I use it a lot of times to assess for any chronic changes. Say for example the patient had surgery in the lumbar spine and has persistent radicular pain. I would be more comfortable with doing a spinal cord stimulator with chronic changes illustrated an EMG
 
Simple fact is that a very high proportion of both WC and medicaid patients have secondary gain issues.

Very different from a regular joe, trying to get back to playing his favorite sport, or to play with his kids without pain.

If an MRI is basically normally unrevealing and the WC/medicaid patient is swearing up and down they have lots of leg pain (because they read this on the internet), then I get the EMG to show no nerve damage.
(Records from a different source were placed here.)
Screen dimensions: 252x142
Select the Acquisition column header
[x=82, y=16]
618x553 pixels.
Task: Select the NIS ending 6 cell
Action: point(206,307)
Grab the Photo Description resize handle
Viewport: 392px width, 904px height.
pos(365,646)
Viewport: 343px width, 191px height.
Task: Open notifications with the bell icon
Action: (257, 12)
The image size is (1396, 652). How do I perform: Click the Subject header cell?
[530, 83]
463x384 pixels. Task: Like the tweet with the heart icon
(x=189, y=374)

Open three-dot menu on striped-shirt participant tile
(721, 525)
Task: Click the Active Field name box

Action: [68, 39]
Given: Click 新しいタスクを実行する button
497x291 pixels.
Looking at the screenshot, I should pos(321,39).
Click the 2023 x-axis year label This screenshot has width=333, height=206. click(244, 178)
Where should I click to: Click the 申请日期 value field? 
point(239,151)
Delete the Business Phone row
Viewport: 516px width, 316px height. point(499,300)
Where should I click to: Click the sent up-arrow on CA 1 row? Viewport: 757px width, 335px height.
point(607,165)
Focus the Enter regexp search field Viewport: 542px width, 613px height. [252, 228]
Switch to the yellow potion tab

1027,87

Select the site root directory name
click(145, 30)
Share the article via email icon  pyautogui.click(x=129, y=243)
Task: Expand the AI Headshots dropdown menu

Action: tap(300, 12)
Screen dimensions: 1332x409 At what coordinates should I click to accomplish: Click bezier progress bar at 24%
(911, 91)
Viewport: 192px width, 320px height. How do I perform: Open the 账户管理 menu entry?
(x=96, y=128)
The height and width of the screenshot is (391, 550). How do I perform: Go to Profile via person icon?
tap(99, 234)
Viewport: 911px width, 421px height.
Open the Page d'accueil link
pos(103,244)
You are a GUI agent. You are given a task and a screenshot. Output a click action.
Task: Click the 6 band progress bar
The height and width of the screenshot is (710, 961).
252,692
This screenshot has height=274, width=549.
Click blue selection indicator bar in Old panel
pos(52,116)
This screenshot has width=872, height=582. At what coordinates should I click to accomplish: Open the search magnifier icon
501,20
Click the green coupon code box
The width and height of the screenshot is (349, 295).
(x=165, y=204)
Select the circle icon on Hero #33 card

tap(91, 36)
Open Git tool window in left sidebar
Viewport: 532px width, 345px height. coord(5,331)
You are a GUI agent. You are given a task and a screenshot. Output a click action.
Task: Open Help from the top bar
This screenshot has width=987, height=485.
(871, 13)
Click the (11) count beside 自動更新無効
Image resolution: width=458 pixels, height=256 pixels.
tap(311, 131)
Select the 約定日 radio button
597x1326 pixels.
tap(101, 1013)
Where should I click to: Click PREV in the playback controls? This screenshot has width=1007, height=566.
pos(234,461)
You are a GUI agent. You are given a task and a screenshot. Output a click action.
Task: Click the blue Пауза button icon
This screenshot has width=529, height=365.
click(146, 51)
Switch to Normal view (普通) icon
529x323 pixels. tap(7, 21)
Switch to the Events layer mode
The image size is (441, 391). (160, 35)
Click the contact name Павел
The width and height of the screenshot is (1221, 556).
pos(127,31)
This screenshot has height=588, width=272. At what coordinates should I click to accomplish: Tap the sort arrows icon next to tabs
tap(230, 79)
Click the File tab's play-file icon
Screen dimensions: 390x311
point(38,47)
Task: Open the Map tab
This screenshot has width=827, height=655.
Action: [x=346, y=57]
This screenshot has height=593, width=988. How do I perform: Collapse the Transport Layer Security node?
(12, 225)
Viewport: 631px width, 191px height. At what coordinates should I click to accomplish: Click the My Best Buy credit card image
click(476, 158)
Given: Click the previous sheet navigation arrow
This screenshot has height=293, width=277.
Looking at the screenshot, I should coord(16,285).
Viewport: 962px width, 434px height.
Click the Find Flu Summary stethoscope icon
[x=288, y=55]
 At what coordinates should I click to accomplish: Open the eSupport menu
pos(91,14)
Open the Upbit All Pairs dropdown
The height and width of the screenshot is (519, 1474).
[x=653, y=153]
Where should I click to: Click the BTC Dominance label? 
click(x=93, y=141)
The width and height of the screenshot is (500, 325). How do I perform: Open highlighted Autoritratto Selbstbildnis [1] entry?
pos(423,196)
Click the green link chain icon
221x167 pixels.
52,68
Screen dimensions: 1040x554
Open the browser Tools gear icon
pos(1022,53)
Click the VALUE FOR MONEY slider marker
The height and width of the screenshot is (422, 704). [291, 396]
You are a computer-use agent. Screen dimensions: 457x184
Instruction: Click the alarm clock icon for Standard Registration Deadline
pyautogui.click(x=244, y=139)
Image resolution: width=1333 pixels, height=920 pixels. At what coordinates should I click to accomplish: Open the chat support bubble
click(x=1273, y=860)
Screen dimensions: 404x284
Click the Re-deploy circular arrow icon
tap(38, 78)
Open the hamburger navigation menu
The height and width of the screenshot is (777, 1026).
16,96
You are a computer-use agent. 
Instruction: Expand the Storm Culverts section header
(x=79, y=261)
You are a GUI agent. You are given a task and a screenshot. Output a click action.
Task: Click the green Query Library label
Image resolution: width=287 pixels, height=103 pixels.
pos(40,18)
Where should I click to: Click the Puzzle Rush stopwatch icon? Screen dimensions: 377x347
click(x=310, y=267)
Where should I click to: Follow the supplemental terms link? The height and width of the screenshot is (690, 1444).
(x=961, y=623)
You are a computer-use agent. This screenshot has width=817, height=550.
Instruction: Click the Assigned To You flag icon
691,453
I recommend “your pcp write you for NSAIDs, gabapentin, etc, and no need to see me again”

If a normal person complains of radicular pain and their MRI is stone cold normal, then of course no ESI. But same person, with only mild disc changes, then yes I will do a diagnostic ESI and the vast majority are helpful..........(for that specific patient without secondary gain issues)
I agree with you.

To play devils advocate what do you say if there’s a 1-2mm disc bulge? I mean realistically that’s not causing their radicular complaints but the WC/Medicaid patient might argue it does.